Friday, September 27, 2019

Aftermath

   When you finally get out of a toxic relationship, you think you are golden. You feel like a huge burden is lifted off of your shoulders and that your life will finally flourish even if it takes years. While that is true, there is a bit more to some people's realities than others.

   I thought I was lucky enough to not be too damaged even though I knew I was. But at least I wasn't going mental or needing all kinds of therapy or doctor visits to help bones heal. While I am luckier than most, things started happening little at a time throughout the years. 

   A couple of years ago, my parents signed us all up for a self defense class that the county was holding. I was so excited about therapy his class since I knew I needed to have this experience just in case I needed it in the future. What I realized after about 10 minutes of starting the class was that I wouldn't be able to deal with it. Watching the instructors act out scenarioa put me in such a panic that I had to go outside to cry and shake it out. Needless to say, I didn't go back inside. It brought back so many bad memories that I just wanted to go away and never remember again. 

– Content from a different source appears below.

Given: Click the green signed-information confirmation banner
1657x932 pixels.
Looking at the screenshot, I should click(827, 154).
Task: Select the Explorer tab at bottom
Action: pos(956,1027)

   Last year, my mom and I were watching a movie that I didn't think would be rough on me. Well I was wrong. There was some abuse in it and I ended up breaking into a shaking and crying fit in my corner chair. That same feeling happened when my ex husband had waited outside of our house one time. I ended up sleeping in a hotel room that night.

   But then within the past year, my mind has been working too much and I end up having episodes at work to where I can barely focus and I have to excuse myself to the lobby to calm down. That is where I have finally realized that I need to see a doctor about this to see if it is PTSD. 

   I had no idea where to even begin. I had gone to my Primary Care Physician and she said that I would need a Psychologist. I looked online, found one and made an appointment. I saw him yesterday for the second time and it was a rough time. I ended up crying and telling him how exactly these episodes effect me and why. He wants to refer me to a trauma specialist since he thinks that would benefit me and my situation more. 

So here I am. I am ready to heal myself mentally and emotionally even if it will be a tough journey. I am quite scared to open everything up and let it pour out, but it seems like that's exactly what I need. So please be in prayer for me as I go through this. And if you are going through this, I highly recommend trying to see someone as well. It does not do well to try to hide it all and toss it away without learning to deal with it. But I am here with you in this journey and in prayer.